Second, it opens the door to the broader conversation that we need to be having, about about how human nature and the 'stuff' that we haul into the boardroom with us impacts what we create there.

I drew personal value at both levels in my reading. I invite you to read the two chapters that the author has shared with us - and ultimately purchase the book - and join me in conversation about what is shared there.

What questions does this work answer for you? What questions does it introduce? How can we apply Richard's work to reshape the way we govern?

Friday, March 1, 2013

Overheard: Beyond 'behind' edition

I'm actually red-faced over the gap between this latest edition of my favorite links and the last published here. As you can imagine, the list of goodness that begged to be shared is by now miles long.

I can never cover even the "best" of the best at this point, but I will offer some of my more recent favorites this time around.

Engaging board members in authentic leadership (Movie Mondays)

This week's "Movie Monday" video launched the week in a thought-provoking way. Here's a (sadly) novel message:  encouraging board and board member ownership of the mission, their goals and the processes that move them closer. What would happen if we did that? What if we actually stepped aside and let them lead? What do we fear that prevents that from happening?

The chair of the nonprofit board (Arizona State University Lodestar Center)

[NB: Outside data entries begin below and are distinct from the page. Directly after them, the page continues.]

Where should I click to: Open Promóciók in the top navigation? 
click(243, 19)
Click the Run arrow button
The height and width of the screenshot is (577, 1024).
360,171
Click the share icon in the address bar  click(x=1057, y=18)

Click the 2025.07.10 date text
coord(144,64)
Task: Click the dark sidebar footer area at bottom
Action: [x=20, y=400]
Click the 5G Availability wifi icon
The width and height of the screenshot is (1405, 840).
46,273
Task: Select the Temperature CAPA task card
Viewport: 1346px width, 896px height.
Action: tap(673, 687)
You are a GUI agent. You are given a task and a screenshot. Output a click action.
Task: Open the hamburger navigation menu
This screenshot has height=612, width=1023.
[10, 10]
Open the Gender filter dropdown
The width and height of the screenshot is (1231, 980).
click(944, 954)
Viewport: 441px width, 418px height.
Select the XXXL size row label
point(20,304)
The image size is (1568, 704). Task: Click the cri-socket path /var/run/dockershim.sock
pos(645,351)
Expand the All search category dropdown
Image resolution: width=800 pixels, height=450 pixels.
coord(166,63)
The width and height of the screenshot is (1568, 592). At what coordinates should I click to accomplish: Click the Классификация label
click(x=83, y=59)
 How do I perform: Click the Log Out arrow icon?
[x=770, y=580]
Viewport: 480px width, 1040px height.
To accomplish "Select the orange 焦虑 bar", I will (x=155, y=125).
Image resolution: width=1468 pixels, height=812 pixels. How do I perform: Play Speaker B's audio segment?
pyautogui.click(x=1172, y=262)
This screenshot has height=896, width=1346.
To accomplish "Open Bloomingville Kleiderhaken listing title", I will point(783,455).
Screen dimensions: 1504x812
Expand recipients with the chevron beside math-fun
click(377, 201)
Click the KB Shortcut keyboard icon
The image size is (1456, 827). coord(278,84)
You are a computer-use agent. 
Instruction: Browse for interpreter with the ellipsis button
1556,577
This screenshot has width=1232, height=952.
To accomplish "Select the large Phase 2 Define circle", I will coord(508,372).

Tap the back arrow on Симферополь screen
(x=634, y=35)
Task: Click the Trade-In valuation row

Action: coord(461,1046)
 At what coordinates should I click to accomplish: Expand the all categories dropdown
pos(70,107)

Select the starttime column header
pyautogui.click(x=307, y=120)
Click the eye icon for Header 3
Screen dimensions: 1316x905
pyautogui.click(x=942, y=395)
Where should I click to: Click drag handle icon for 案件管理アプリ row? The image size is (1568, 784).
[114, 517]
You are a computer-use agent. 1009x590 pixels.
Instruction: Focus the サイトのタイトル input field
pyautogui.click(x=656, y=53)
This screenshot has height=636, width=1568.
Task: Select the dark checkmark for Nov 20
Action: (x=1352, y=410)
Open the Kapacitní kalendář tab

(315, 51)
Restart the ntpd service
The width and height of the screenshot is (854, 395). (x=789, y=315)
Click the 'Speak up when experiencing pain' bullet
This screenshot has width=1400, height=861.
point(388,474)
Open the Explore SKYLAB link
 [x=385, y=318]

 This rather comprehensive list of questions potential board chairpersons should be asking before committing may send some running for the hills. But it's actually a fair general view of the significant responsibilities that come with the job. I applaud any attempt to prompt thoughtful consideration of what one is taking on when one assumes this major leadership role. Whether or not your list of questions mirrors this one directly, it's a good starting point for the kind of pre-commitment reflection that should take place.

Problem boards or board problem? (Richard Chait, William Ryan and Barbara Taylor)

This is a a fresh publication (thanks, Nonprofit Quarterly) of a segment of a classic book, Governance as Leadership. In this chapter, the authors argue that board problems are not one of failure to perform, but of what we are asking them to do in the first place. It's a conversation that we to need, and a foundation for rethink everything we believe about nonprofit governance. It also deeply influenced my own thinking and pretty much everything offered here.

Ten biggest mistakes boards and executives make (Jan Masaoka)

Ouch. I recognize most of them and am guilty of a few as well. How about you? I'm glad Jan challenges common to both sides of the nonprofit leadership team. We all have roles to play in working together more effectively. Which of these mistakes ring most familiar for you and your board? What step(s) can you take to change that?

All a-board! How personalities affect your board (Karl Mathiasen)

If you've read the past couple of posts here, you won't be surprised to learn that this one caught my eye immediately. Our individual quirks and modes of interacting color how we participate in boardroom life. We grumble when a fellow board member inserts him/herself in some way we deem less than constructive. We wonder what their motives really are when they act in certain ways. But do we actually recognize, name and confront those whose actions erect barriers to full and collegial participation?

Board engagement: How to enhance it (Carlo Cuesta)

In this recent post, Carlo does more than spotlight one of my favorite board engagement tools, the question. He takes it a step further in discussing the value of identifying and framing active questions - questions that call for action - rather than passive queries that focus on "what do I need to know?" The distinction is critical: the right question invites (or dare we suggest demands?) board members into meaningful reflection and work that are essential to governance. How we engage with that question ultimately shapes how we govern.